Курил, прикуривая, уже больной, лежа, брал со столика всякий раз другую: то бензиновую, то газовую, то с откидывающейся крышкой, то пистолетик — ему их привозили все, знавшие эту его, кажется, последнюю страсть.

И когда все кончилось, в столе нашли штук сорок зажигалок, которые теперь никому не были нужны: в семье никто не курил.

Я уже писал — материал снимавшегося в Москве фильма о сыщиках ему возили в Ленинград.

На один из таких просмотров пришел с изрядным опозданием, что было не в правилах.

Объяснил:

— Теперь я трачу неслыханно много времени на то, чтобы привести себя в порядок. Пожалуй, даже больше, чем Наташа Ростова перед первым балом. — Усмехнулся. — А знаете, что я делал и почему я опоздал? На языке уголовного розыска это называется «туалет трупа».

Все замирают.

— Советую вам взять на вооружение этот милый термин. Не возражаю, если вкатите его куда-нибудь в текст... Куда идти? Разумеется, я опоздал, но, разумеется, и просмотровый зал еще занят. Вот вам острота, еще довоенная: в авиации как в кино, а в кино как в авиации — никогда не опоздаешь.

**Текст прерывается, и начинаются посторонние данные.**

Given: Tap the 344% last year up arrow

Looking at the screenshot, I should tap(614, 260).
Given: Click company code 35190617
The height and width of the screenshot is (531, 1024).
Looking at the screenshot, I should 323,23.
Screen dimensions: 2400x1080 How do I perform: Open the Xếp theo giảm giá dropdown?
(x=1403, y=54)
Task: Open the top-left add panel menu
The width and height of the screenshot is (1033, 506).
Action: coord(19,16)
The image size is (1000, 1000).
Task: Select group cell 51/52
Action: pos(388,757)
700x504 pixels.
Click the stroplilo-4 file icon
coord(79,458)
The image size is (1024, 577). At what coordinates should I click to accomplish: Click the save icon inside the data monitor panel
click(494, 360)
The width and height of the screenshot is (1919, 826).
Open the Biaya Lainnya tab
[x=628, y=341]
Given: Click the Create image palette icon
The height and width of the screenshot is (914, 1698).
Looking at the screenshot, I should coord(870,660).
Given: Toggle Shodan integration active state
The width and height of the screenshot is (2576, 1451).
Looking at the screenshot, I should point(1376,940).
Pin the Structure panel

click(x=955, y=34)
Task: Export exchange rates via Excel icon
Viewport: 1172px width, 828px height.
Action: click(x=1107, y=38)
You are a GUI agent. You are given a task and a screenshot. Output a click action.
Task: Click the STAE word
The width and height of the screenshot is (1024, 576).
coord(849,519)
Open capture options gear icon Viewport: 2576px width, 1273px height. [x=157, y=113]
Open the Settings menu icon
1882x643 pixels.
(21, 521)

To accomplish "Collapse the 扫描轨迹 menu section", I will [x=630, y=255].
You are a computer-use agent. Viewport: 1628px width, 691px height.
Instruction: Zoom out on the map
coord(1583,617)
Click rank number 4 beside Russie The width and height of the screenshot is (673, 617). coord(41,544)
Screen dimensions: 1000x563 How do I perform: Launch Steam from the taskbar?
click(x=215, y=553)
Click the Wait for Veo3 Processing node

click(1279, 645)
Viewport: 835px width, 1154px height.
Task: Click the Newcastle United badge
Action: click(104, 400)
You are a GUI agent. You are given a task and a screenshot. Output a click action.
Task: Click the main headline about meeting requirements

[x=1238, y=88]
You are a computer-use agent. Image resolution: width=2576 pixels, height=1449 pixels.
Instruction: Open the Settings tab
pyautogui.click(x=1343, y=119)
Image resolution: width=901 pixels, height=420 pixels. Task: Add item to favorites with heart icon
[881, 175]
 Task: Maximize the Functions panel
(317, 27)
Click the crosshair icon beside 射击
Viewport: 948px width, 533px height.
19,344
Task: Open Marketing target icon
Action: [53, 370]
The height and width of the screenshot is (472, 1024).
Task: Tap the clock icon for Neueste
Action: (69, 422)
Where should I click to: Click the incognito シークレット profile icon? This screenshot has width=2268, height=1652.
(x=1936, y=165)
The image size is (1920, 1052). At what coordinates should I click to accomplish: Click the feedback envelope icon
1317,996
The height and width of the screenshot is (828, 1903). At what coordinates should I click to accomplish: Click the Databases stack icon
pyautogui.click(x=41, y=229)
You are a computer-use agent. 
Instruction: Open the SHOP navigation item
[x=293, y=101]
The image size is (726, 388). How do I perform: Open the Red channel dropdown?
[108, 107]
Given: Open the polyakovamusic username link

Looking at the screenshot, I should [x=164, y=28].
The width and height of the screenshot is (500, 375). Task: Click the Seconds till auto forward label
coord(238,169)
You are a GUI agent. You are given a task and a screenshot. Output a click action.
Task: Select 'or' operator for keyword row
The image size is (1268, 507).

Нет, нет, понимает — дело идет к концу.

Понимает, да.

И тем поразительнее — мужество.


В канун Нового года позвонил ему в Ленинград, задал отныне, увы, далеко не банальный вопрос:

— Как себя чувствуешь?

— Ну как? Хорошо. Что мне сделается? — говорит это тем самым нетерпеливо-досадливым тоном, который я теперь так хорошо знаю и знают все, спрашивавшие его о здоровье и самочувствии. И тотчас же: — А где вы встречаете Новый год? С кем?.. Нет, назови точно, по порядку... Так... Так... Так... Ну что ж. Огни и цветы. Мило. А я — дома, по-семейному. Кое-кто придет. И даже довольно много народу. И мы будем веселиться. И вы веселитесь, зайчики. Скоро увидимся. Собираюсь в Москву.

А я беру с полки «Снега Килиманджаро» и перечитываю то, что когда-то, до войны, читал мне вполне здоровый и мало думающий о смерти Герман — читал ранним утром на Мойке, почти напротив квартиры Пушкина.

«— Скажи, чтоб она ушла.

Она не ушла, а придвинулась ближе.

— Ну и несет же от тебя, — сказал он. — Вонючая дрянь».


Друзья из Москвы звонят в Ленинград, но не к нему домой — может взять вторую трубку. «Есть ли надежда?» — «Надежды нет». «Есть ли надежда?» — «Надежды нет».

Семья по-прежнему скрывает от него, что знает все, а он скрывает от семьи, что знает все.

За два дня до конца звонок из Ленинграда: «Остались часы».


Дают удвоенные, утроенные снотворные — не действуют. Внутривенные вливания. Внутримышечные инъекции. Если не снять боль, хоть ослабить.

Не спит.

Врачи, которых любил всю жизнь и которые платят ему взаимностью, не отходят. Один из них поздно ночью вошел в кабинет, где лежит Герман. Юрий Павлович приоткрыл глаза, снова закрыл.

— Надо пустить кровь, — сказал врач.

— А что это даст? — не открывая глаз, спросил Герман. — Ведь ничего?

Оба замолчали.

Врач сел в кресло.

— Расскажите что-нибудь забавное, ведь я не сплю, видите, — сказал Герман, по-прежнему не открывая глаз.

Врач молчит, а потом пересказывает рассказ Чехова, не вошедший в собрание сочинений, который недавно читал.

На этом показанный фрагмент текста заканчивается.